Собрание сочинений в восьми томах

Том четвертый

СОВРЕМЕННАЯ ИСТОРИЯ

Под городскими вязами

Ивовый манекен

Аметистовый перстень

Господин Бержере в Париже

Переводы с французского

Anatole France
Œ u v r e s
Histoire contemporaine
L’Orme du mail
Le Mannequin d’osier
L’Anneau d’améthyste
Monsieur Bergeret à Paris

Фронтиспис работы художника Г. Г. Филипповского

ПОД ГОРОДСКИМИ ВЯЗАМИ

Перевод И. С. Татариновой под редакцией В. А. Дынник
I

Гостиная, где кардинал-архиепископ принимал посетителей, была отделана еще при Людовике XV деревянной резной панелью, окрашенной в светло-серый цвет. Фигуры сидящих женщин, окруженные военными доспехами, украшали карнизы по углам. Зеркало над камином, составленное из двух стекол, было задрапировано понизу малиновым бархатом, на котором выделялась белая статуэтка Лурдской богоматери в красивом голубом покрывале. По стенам висели эмалевые медальоны в красных плюшевых рамках, цветные литографии, изображающие пап Пия IX {1} и Льва XIII {2}, и вышивки — сувениры из Рима и подношения благочестивых прихожанок. На позолоченных консолях стояли гипсовые модели готических и романских храмов: кардинал-архиепископ любил архитектуру. С розетки стиля рококо спускалась люстра в духе Меровингов, исполненная по рисункам г-на Катрбарба, епархиального архитектора и кавалера ордена св. Григория.

Монсеньер подобрал сутану, выставил свои короткие и крепкие ноги в красных чулках и, грея их у камина, диктовал пастырское послание, а его викарий, г-н де Гуле, сидя под распятием слоновой кости за большим столом, инкрустированным медью и черепахой, писал: «Дабы ничто не омрачало в наших душах благочестивого ликования…»

Архиепископ диктовал равнодушным голосом, без всякой умиленности. Это был коренастый человечек, прямо державший свою большую голову с квадратной, уже обрюзгшей физиономией. Его грубое, простонародное лицо выражало хитрость и вместе с тем какое-то величие, выработанное привычкой и любовью к власти.

— «…благочестивого ликования…» Здесь вы разовьете те мысли, что я высказывал уже в своих прежних посланиях: о необходимости умиротворения умов, о покорности властям предержащим, столь нужной ныне.

Господин де Гуле поднял продолговатое, бледное и тонкое лицо, обрамленное прекрасными вьющимися волосами, словно париком времен Людовика XIV.

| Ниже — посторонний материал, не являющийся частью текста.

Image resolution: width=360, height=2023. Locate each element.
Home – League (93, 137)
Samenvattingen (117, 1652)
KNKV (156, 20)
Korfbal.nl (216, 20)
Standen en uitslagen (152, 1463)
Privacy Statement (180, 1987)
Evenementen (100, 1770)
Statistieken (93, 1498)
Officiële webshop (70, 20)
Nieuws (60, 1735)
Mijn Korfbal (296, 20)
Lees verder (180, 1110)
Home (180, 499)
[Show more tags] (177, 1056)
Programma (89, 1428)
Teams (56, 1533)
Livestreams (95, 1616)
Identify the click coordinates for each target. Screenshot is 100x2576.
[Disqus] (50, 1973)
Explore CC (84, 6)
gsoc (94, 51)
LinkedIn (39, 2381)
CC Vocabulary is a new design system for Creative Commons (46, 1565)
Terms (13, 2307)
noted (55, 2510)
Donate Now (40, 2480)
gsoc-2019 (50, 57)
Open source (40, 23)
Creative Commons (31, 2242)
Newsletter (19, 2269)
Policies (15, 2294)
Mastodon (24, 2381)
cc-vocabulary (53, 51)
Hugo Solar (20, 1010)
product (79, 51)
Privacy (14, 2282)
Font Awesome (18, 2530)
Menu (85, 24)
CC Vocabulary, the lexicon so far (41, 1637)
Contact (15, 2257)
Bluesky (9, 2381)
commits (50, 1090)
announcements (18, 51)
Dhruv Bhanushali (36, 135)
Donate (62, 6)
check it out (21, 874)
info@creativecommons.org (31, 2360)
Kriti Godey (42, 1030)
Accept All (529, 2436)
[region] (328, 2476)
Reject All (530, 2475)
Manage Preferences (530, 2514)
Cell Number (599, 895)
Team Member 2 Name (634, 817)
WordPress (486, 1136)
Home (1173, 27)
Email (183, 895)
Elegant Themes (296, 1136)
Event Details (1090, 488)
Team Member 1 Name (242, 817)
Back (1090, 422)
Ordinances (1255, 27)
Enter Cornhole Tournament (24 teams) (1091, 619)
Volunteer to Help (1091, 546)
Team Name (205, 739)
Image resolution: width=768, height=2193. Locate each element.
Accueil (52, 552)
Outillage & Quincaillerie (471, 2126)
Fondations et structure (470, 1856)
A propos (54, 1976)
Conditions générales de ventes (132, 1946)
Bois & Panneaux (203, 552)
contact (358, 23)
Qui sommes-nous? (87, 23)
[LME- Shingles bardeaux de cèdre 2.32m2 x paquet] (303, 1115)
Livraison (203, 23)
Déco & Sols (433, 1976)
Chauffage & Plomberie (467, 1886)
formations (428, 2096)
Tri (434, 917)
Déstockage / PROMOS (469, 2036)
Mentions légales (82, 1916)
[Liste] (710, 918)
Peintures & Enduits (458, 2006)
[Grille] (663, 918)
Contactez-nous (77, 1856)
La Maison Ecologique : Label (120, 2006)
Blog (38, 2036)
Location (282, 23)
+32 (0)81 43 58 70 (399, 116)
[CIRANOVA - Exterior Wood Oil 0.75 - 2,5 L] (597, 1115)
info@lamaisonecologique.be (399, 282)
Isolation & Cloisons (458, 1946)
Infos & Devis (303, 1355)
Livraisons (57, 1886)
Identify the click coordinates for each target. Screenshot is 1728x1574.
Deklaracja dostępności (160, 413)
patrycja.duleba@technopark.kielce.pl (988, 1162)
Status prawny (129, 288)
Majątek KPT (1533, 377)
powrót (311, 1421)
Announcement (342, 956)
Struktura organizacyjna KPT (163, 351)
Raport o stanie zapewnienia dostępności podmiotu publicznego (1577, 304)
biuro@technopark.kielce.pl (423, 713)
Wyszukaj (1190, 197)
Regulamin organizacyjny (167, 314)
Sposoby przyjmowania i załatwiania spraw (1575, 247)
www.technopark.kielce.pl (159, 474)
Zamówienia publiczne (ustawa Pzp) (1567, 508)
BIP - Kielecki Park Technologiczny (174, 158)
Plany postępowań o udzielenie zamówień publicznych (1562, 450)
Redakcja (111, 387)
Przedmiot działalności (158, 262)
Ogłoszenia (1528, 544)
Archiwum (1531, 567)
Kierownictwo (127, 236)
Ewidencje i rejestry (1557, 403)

— Не следует ли на этот раз,— сказал он,— повторяя прежние призывы, соблюсти сдержанность, которую дозволяет настоящее положение светской власти, потрясенной междоусобными раздорами и неспособной дать своим союзникам то, чего нет у нее самой,— я разумею длительность и прочность. Ибо вы не можете не видеть, монсеньер, что упадок парламентаризма…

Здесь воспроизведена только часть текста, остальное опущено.